Heute beraten wir in erster Lesung den Gesetzentwurf zur Verbesserung der Hospiz- und Palliativversorgung in Deutschland – und nicht, wie man aufgrund der Berichterstattung im Fernsehen heute Morgen hätte vermuten können, einen Gesetzentwurf zum assistierten Suizid. Unser Ziel ist es, dass allen Menschen in Deutschland in Zukunft ein möglichst flächendeckendes Angebot dieser Hospiz- und Palliativleistungen zur Verfügung steht.

Dieses Gesetz betrifft einen Bereich unseres Lebens, der uns allen nahegeht, weil wir ihn alle irgendwann vor uns haben. Wir wissen oder ahnen, wie herausfordernd es ist, einen schwerstkranken oder sterbenden Angehörigen zu versorgen und zu begleiten. Es ist eine innere Zerreißprobe zwischen Hinwendung und Überforderung, Nähe und schmerzvollem Miteinander.

Viel ist in diesem Bereich in den vergangenen Jahren geschehen, vor allem dank des Einsatzes der Hospizbewegung. Neben denjenigen, die in der Hospiz- und Palliativversorgung arbeiten, engagieren sich circa 80 000 Menschen ehrenamtlich in diesem Bereich.

(Beifall bei der CDU/CSU, der SPD und dem BÜNDNIS 90/DIE GRÜNEN sowie der Abg. Kathrin Vogler [DIE LINKE])

Die Bundesregierung und die Koalitionsfraktionen messen daher dem weiteren Auf- und Ausbau der Hospiz- und Palliativversorgung in Deutschland eine hohe Bedeutung zu. Wir wollen erreichen, dass die Palliativmedizin und die Hospizkultur möglichst überall dort zum Tragen kommen, wo Menschen sterben: zu Hause oder im Hospiz, aber natürlich auch in Krankenhäusern und in Pflegeheimen, in den Städten genauso wie auf dem Land.

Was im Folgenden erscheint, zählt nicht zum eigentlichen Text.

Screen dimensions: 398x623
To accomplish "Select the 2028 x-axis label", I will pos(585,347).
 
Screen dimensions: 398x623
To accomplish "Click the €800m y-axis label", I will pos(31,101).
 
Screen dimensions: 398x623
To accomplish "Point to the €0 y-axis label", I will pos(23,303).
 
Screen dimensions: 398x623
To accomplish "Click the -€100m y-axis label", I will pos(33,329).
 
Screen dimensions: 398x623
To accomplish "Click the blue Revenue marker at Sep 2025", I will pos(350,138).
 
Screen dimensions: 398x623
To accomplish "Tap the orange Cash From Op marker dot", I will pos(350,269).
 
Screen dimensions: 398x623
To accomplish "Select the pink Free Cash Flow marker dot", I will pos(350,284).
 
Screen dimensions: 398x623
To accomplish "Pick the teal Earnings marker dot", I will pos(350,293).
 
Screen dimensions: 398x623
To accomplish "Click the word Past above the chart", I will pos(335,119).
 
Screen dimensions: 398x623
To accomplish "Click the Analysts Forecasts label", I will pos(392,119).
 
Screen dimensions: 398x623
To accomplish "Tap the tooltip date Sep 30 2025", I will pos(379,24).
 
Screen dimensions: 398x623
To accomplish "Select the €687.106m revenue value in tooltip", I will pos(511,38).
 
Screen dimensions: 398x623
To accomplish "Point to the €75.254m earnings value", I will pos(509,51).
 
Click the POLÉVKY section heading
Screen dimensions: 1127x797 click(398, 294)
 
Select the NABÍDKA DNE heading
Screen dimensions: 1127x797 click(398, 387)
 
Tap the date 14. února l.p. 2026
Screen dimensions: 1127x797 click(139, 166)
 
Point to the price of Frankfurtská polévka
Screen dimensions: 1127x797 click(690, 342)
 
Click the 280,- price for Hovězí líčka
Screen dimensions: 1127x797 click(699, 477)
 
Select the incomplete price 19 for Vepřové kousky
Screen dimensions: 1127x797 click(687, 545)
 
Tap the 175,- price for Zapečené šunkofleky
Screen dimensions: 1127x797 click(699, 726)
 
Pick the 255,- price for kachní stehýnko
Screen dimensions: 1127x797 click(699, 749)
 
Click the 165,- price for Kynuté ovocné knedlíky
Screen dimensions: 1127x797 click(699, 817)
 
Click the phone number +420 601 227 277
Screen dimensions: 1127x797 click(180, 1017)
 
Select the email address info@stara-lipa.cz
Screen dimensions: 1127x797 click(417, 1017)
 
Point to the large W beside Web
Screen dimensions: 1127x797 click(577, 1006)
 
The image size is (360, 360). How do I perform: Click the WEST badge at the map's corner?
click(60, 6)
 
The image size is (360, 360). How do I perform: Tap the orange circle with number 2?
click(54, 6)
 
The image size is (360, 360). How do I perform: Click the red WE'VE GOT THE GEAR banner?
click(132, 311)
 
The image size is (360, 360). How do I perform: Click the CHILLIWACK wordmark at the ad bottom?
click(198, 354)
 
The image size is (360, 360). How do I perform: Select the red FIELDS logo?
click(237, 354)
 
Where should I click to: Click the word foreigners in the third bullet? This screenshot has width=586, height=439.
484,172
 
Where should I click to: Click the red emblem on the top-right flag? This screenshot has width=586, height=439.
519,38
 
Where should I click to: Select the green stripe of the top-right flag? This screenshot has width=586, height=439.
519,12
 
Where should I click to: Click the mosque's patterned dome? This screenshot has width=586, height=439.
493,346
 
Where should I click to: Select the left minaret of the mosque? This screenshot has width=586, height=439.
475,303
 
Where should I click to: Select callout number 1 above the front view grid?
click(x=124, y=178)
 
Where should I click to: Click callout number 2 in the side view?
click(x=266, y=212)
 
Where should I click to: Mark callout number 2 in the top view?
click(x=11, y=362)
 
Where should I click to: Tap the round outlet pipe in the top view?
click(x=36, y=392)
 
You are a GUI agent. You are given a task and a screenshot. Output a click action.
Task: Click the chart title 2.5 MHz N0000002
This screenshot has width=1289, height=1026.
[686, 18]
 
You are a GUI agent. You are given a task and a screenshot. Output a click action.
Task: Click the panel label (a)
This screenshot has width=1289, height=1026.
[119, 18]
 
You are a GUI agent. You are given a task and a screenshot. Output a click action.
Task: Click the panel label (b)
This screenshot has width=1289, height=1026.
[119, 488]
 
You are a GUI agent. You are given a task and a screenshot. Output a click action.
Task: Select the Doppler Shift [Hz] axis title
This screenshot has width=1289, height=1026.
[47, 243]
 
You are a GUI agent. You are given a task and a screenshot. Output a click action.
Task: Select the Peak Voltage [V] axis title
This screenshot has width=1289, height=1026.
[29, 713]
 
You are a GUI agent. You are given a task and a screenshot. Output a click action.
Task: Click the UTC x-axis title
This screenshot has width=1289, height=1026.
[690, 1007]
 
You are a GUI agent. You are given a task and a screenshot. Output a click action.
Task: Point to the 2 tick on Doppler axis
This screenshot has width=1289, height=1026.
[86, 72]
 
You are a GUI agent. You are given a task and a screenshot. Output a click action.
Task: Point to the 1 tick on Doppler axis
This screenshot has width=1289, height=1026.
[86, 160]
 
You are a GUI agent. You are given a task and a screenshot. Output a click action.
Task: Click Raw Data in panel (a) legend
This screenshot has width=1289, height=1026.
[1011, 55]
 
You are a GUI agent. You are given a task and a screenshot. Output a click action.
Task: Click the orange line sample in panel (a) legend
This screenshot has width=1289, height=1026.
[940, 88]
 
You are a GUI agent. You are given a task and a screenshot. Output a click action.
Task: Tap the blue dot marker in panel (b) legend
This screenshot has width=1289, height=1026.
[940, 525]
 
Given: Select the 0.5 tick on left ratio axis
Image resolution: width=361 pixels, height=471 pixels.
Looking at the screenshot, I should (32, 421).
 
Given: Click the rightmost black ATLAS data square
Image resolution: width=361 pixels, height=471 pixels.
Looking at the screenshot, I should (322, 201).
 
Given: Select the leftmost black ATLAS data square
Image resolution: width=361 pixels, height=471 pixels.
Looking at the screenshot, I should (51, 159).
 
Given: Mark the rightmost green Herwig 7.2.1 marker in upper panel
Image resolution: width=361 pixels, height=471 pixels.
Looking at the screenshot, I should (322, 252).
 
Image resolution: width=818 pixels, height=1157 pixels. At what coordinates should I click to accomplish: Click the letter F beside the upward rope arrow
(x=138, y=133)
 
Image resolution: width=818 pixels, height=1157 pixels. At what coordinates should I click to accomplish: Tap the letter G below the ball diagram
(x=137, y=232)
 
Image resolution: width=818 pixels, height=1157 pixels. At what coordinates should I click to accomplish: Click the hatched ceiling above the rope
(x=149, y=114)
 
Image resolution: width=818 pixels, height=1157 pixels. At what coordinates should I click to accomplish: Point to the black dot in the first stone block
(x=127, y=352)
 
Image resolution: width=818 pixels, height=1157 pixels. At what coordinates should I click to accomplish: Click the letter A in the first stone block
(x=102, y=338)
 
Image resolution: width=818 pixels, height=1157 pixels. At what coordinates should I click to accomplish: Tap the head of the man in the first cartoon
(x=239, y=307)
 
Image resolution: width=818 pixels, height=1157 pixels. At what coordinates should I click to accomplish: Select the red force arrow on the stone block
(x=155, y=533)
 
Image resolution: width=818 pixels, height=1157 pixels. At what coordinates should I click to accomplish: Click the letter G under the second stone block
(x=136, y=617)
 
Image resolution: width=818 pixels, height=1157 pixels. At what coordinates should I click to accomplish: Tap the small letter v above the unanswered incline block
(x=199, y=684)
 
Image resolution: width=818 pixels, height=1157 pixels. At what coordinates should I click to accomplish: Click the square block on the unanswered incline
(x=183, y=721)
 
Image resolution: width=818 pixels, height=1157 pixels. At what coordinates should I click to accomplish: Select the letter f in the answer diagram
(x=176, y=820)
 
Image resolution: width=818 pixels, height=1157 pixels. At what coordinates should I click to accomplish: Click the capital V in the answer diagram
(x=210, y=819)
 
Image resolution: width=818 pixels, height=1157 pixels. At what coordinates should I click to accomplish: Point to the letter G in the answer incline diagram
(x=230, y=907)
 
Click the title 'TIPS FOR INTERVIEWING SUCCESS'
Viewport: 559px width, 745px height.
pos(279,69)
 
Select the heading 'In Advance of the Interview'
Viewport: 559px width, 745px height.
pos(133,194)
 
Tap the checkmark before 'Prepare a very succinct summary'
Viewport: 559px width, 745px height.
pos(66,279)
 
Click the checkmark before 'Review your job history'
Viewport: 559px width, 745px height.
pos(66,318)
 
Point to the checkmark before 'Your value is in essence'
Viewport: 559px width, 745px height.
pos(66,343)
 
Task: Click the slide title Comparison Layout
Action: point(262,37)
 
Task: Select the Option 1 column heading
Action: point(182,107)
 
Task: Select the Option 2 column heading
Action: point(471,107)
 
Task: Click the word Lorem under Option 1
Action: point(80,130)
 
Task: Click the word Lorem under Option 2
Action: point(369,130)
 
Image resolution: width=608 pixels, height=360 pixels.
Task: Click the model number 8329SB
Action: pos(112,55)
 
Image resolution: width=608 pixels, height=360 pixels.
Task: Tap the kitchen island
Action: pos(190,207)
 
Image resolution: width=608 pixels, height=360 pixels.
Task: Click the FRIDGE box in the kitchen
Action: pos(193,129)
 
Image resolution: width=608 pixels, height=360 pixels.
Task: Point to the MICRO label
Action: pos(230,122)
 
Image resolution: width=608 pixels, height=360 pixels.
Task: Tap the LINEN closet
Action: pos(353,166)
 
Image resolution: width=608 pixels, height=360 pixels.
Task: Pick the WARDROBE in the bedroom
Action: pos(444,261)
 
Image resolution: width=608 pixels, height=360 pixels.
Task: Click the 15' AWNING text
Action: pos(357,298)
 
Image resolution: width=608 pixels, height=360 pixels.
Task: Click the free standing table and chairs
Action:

Konkret bedeutet dies: Die Palliativversorgung wird ausdrücklicher Bestandteil der Regelversorgung in der gesetzlichen Krankenversicherung. Zur Steigerung der Qualität der Palliativversorgung, zur Zusatzqualifikation der Ärzte und Pflegekräfte sowie zur besseren Vernetzung mit und Koordinierung von allen anderen an der Versorgung beteiligten Berufsgruppen und Einrichtungen wird es mit diesem Gesetz zusätzlich vergütete Leistungen geben.

Ihre letzte Lebensphase wollen viele Menschen zu Hause verbringen. Damit die weißen Flecken in der Palliativversorgung, die es noch gibt, von der Landkarte verschwinden, ist die häusliche Krankenpflege in der ambulanten Palliativversorgung von erheblicher Bedeutung. Dass palliative Leistungen auch zur häuslichen Krankenpflege gehören und sie auch für einen längeren Zeitraum als die üblichen vier Wochen verordnet werden können, wird daher ausdrücklich in diesem Gesetz festgeschrieben. Der Gemeinsame Bundesausschuss wird damit beauftragt, die Richtlinie über die Verordnung von häuslicher Krankenpflege entsprechend zu überarbeiten.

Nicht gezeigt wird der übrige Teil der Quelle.